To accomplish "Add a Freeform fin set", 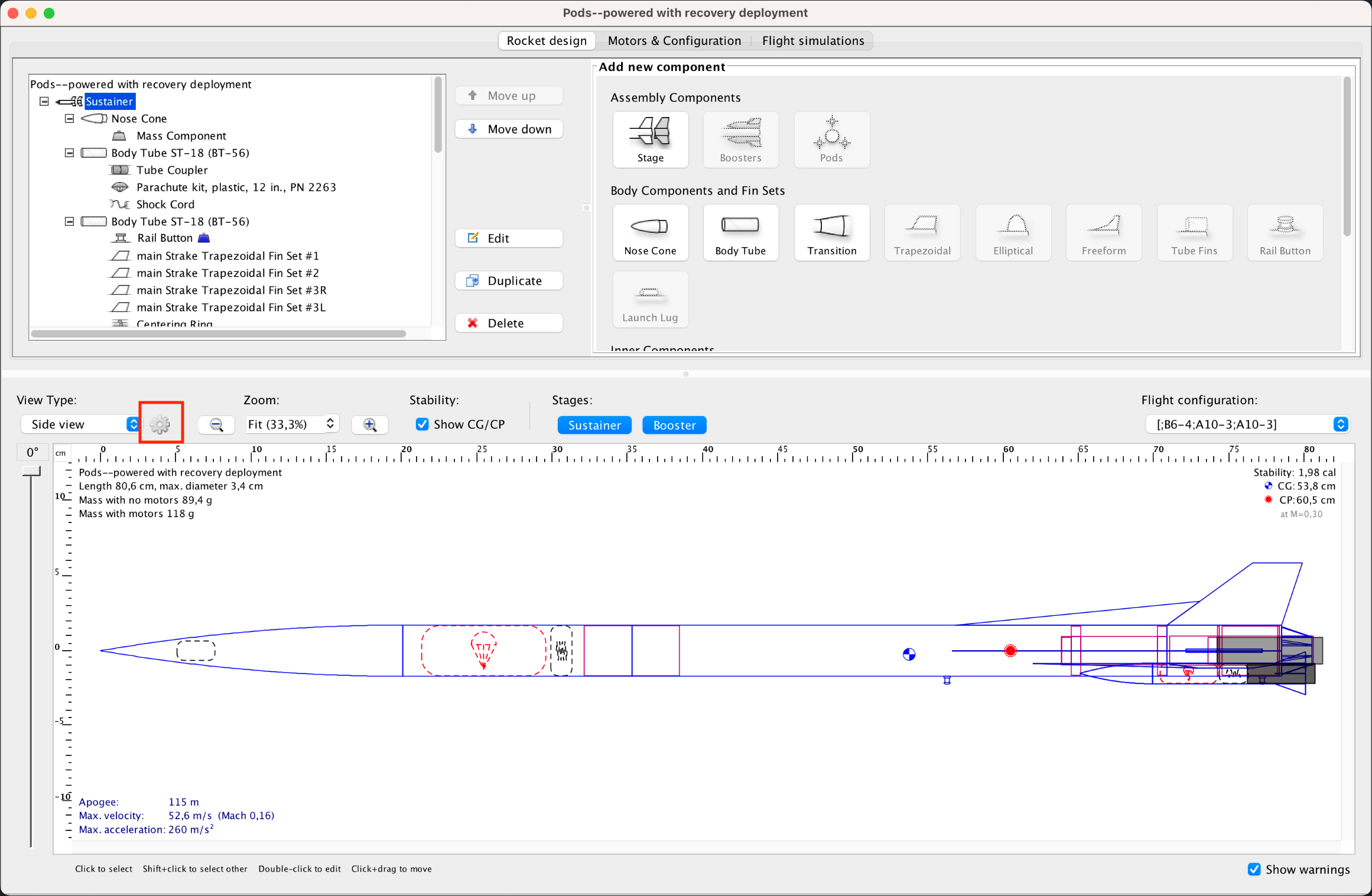I will pyautogui.click(x=1103, y=232).
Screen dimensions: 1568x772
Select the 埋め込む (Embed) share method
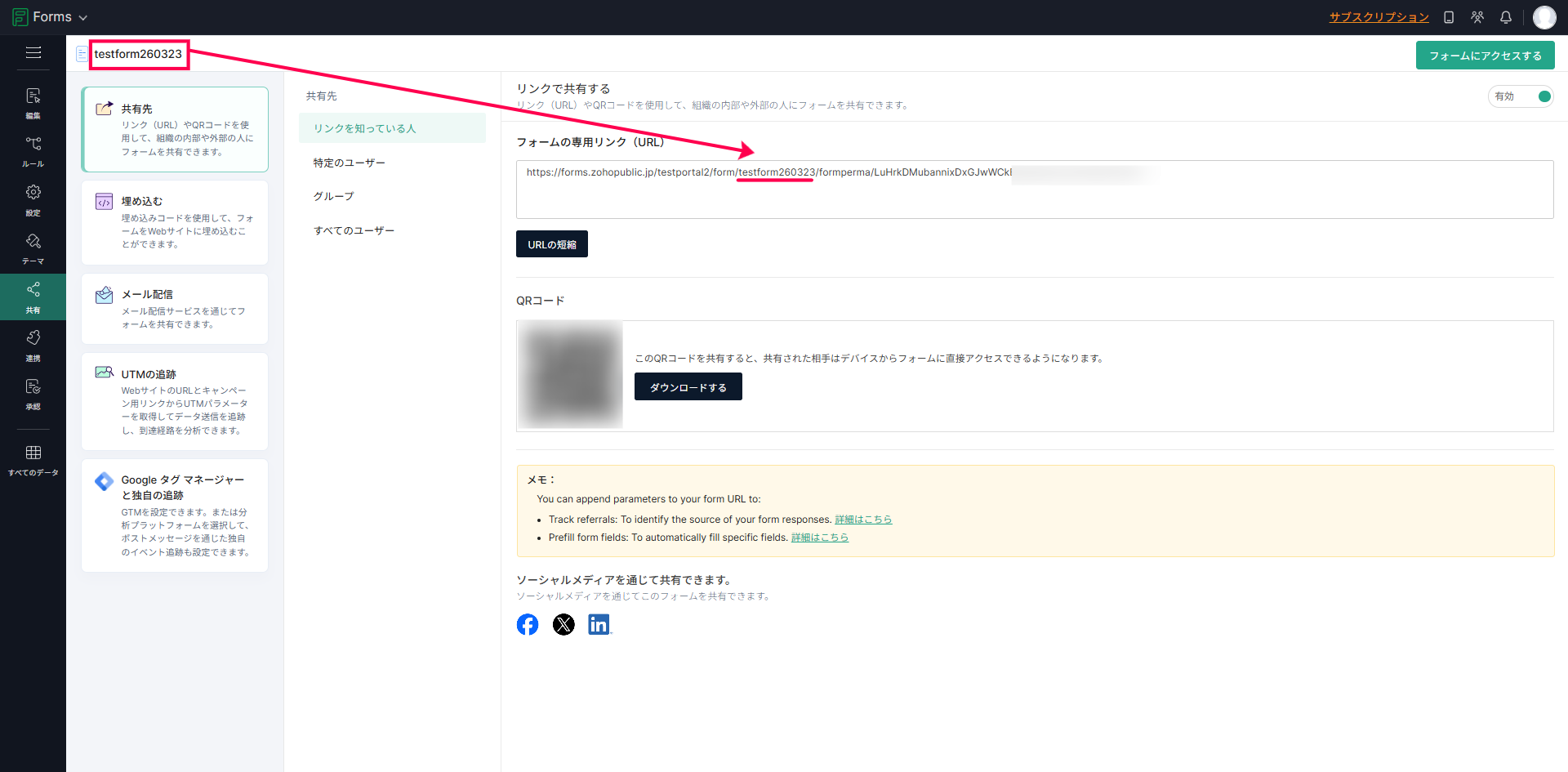(x=175, y=222)
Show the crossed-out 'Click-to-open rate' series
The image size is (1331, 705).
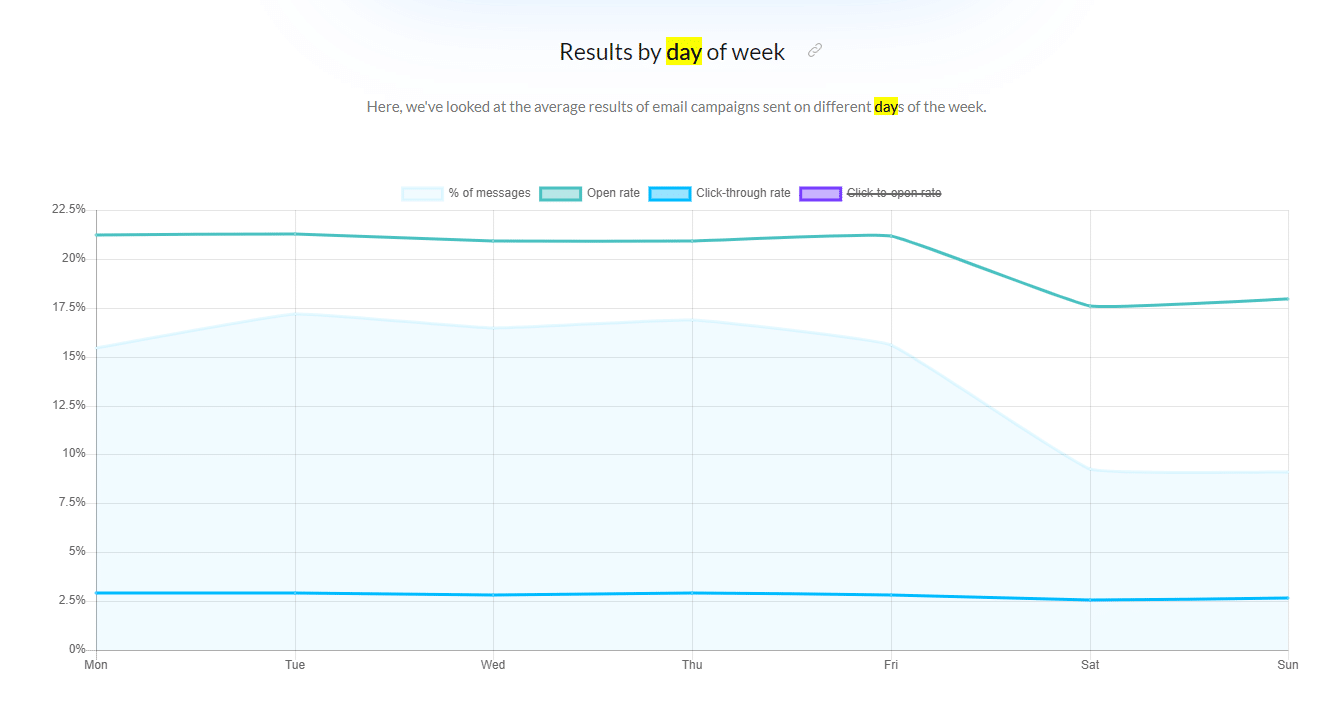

__Exercise aim__
Please output everything from the line containing "Screen dimensions: 1568x772" down to the end of the records as a Markdown table with the columns Row and Line, numbering each row and skipping blank lines. Leave the pictures out.

__Right answer__
| Row | Line |
|---|---|
| 1 | Screen dimensions: 1568x772 |
| 2 | Select the 埋め込む (Embed) share method |
| 3 | (x=175, y=222) |
| 4 | Show the crossed-out 'Click-to-open rate' series |
| 5 | The image size is (1331, 705). |